| GOALS |
**A.** Why does the kpkeys excerpt call robust CFI a clear prerequisite? Answer in one to three sentences.
**B.** According to the kpkeys excerpt, what advantage comes from having a CONFIG option per feature?

| EXCERPT PROVIDED |

This is entirely reliant on the threat model, i.e. only data-only
attacks are in scope. If the adversary successfully hijacks the control
flow to jump in the middle of a function, or achieves arbitrary code
execution, pkeys won't be of much help. Robust CFI is therefore a clear
prerequisite.

>> - An architecture that supports kpkeys is expected to select
>> CONFIG_ARCH_HAS_KPKEYS and always enable them if available - there is
>> no CONFIG_KPKEYS to control this behaviour. Since this creates no
>> significant overhead (at least on arm64), it seemed better to keep it
>> simple. Each hardening feature does have its own option and arch
>> opt-in if needed (CONFIG_KPKEYS_HARDENED_PGTABLES,
>> CONFIG_ARCH_HAS_KPKEYS_HARDENED_PGTABLES).
> There's so many pieces of data though/data structures! In this model,
> you'd have a separate switch for thousands of types of data! But I do
> think protecting PTs is the first step to a more complicated security
> monitor, since it allows you to have integrity for specific physical
> pages (or IPAs).

Agreed. I think this is good enough for kpkeys where we use roughly one
key per feature (meaning that the total number of features is pretty
limited), but this wouldn't scale if we had a framework to protect many
data types. In that case we'd need a different approach, probably
runtime-based. The advantage of having a CONFIG option per feature
though is that it incurs no overhead at all unless selected.

>>
>> Any comment or feedback will be highly appreciated, be it on the
>> high-level approach or implementation choices!

| COLLECTED DATA |
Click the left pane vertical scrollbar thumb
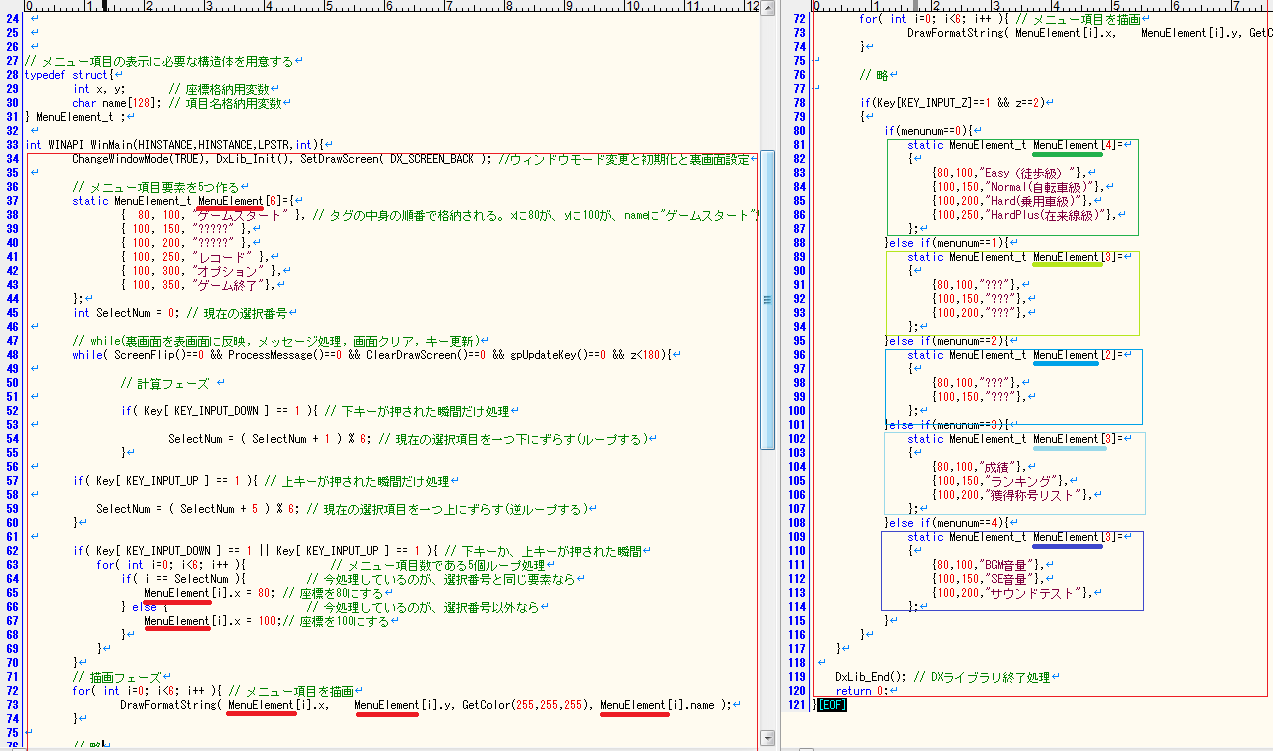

| SOLUTIONS TO THE EXERCISE |
**A.** Only data-only attacks are in scope. If an adversary hijacks control flow to jump into the middle of a function or achieves arbitrary code execution, pkeys won't be of much help.

**B.** It incurs no overhead at all unless selected.